[Saved data entries]
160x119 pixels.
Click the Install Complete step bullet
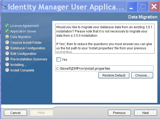click(x=7, y=70)
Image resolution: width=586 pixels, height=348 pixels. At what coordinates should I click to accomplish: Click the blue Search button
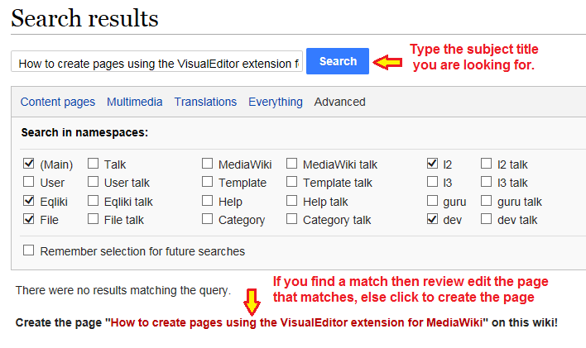point(338,61)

> _What you will do_: Word for word, reproduce all of the entries above and omit the pictures.

> _Solution for this problem_:
160x119 pixels.
Click the Install Complete step bullet
click(x=7, y=70)
Image resolution: width=586 pixels, height=348 pixels. At what coordinates should I click to accomplish: Click the blue Search button
point(338,61)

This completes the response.